While Sedaris’ father literally walks away, Yukiko communicatively withdraws throughout the novel. As most lovers of Japanese literature know, much of the action of “The Makioka Sisters,” which takes place between 1936 and 1941, concerns finding a husband for Yukiko, who is 30 at the start of the novel and for whom accomplishing this objective has become more difficult due to circumstances beyond her control. Accordingly, there are several omiai matchmaking meetings over the months and years. When her sister Sachiko broaches her about likely candidates, Yukiko is exceedingly unforthcoming.
Here is what she says, or rather, what she doesn’t say, in each instance: “As usual, she said almost nothing”; “Instead, she persisted in giving vague answers that could be taken to mean anything”; “She would not give me a clear answer”; “Yukiko did not answer” (three times in different parts of the novel); “Yukiko said nothing” (occurring twice); “Again Yukiko was silent”; “As usual, Yukiko did not really say yes or no”; “Yukiko gave her usual vague answer.” At other times, Yukiko merely nods, says “Oh,” or replies “Yes.” How maddening!
Yukiko’s reticence obliges those around her to surmise her feelings, in the Japanese communicative style often referred to as “enryo-sasshi” in which the onus is on others to figure out what someone’s reticence signifies. All well and good, but they are thwarted in this as well by Yukiko often looking down at the floor and speaking almost inaudibly. The family assumes that Yukiko does wish to marry, yet even this is ambiguous. She “seems strangely unconcerned” and “quite indifferent” when things don’t go well. Is this how she really feels or a way of maintaining her dignity? The other characters appear unsure. They feel sympathy for Yukiko, but the indistinct, inarticulate dithering is nevertheless annoying. At one omiai, the narrator remarks, “…as always she made no attempt to exploit openings others gave her.” On another occasion, her sister Taeko observes, “She could be just a little more helpful.” This is clearly not the kind of seamless enryo-sasshi that cultural articles often describe.
In discussing this convey-barely-anything-but-people-will-figure-it-out mode, it can often seem as if all Japanese people are happy enough with this way of communicating, but Sachiko, in particular, finds it vexing.
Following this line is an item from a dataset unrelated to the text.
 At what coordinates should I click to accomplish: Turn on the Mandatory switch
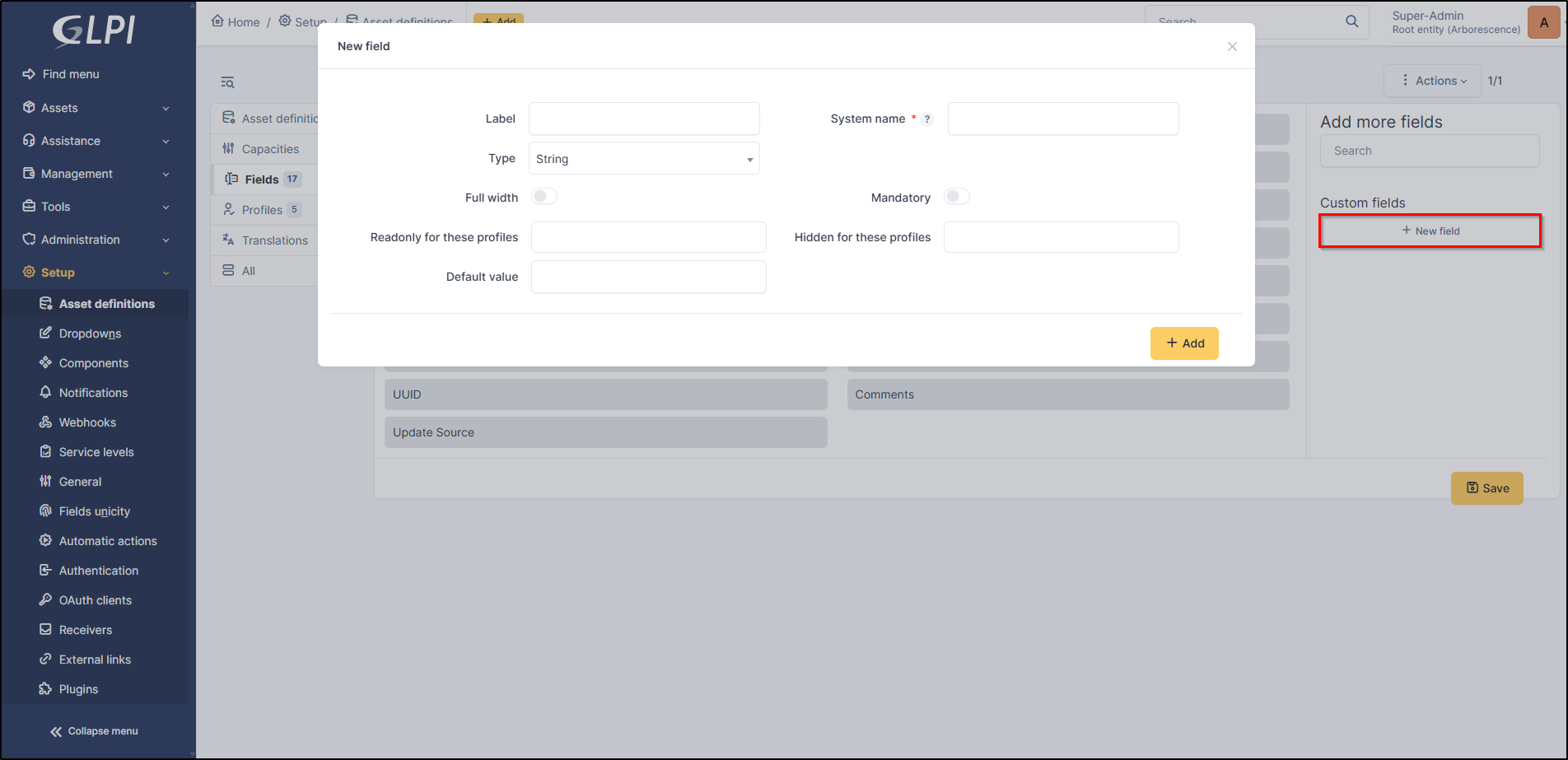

When Yukiko objects to the maid O-haru’s blather, Sachiko thinks, “It was of course a nuisance to have a gossip like O-haru, but it could be just as trying to have someone who never spoke enough.” In a famous scene when Yukiko scarcely manages to hold a half-hearted telephone conversation with a man named Hashidera, who had seemed quite promising until the fateful call, Sachiko cannot help but feel anger and resentment at Yukiko’s refusal to behave normally.
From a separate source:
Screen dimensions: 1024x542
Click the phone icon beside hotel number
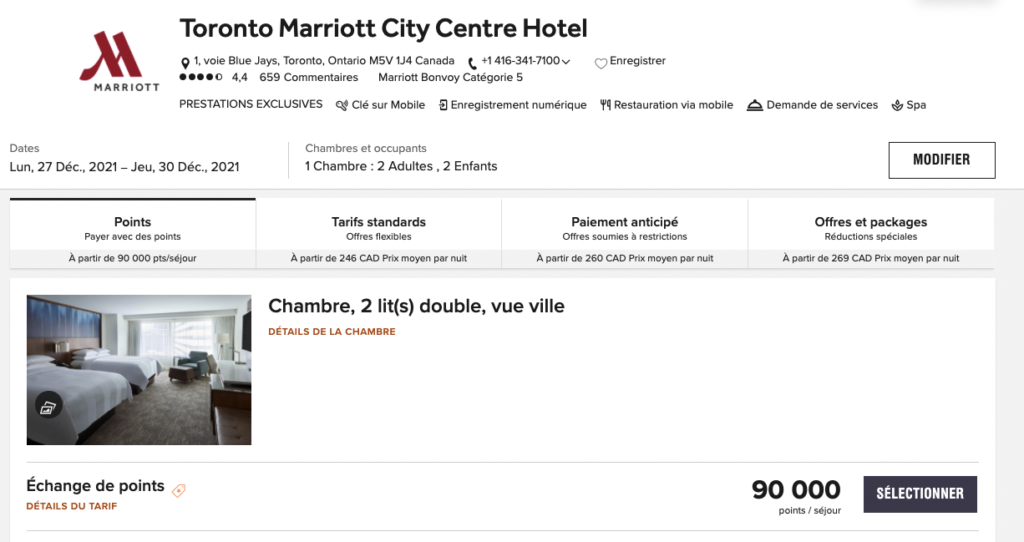(472, 63)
People outside the family find it even more difficult to tolerate Yukiko’s manner. Hashidera interprets her behavior as disdain for him, and Mrs. Niu, who set up the omiai, confronts Sachiko, saying, “Such aloofness was no longer permitted to a princess even, or to the daughter of a noble family, and what precisely did Sachiko think her sister was?”
Tanizaki goes even further, suggesting that Yukiko’s behavior is not something beyond her control. Through her failure to speak up, she allows negotiations for one omiai to proceed to a point at which backing out is improper. It is later made plain her aim was to embarrass her brother-in-law Tatsuo, because the go-between was an executive at the bank where he worked. No one likes Tatsuo, nevertheless such actions make Yukiko’s motivations even murkier. And yet this reticent woman is also shown to be a wonderful aunt to Sachiko’s daughter as well as someone who can speak up as necessary regarding her wayward sister Taeko.
In the end, Yukiko’s communicative sabotage harms herself more than anyone, but despite the frustration she provokes, no one can fail to feel sympathy for her at the novel’s end. “The Makioka Sisters” shows the limits of enryo-sasshi in its execution and effects. To my earlier self, who first thought, “She can get away with that? Really?” Tanizaki’s enigmatic response appears to be, “Well, yes and no.”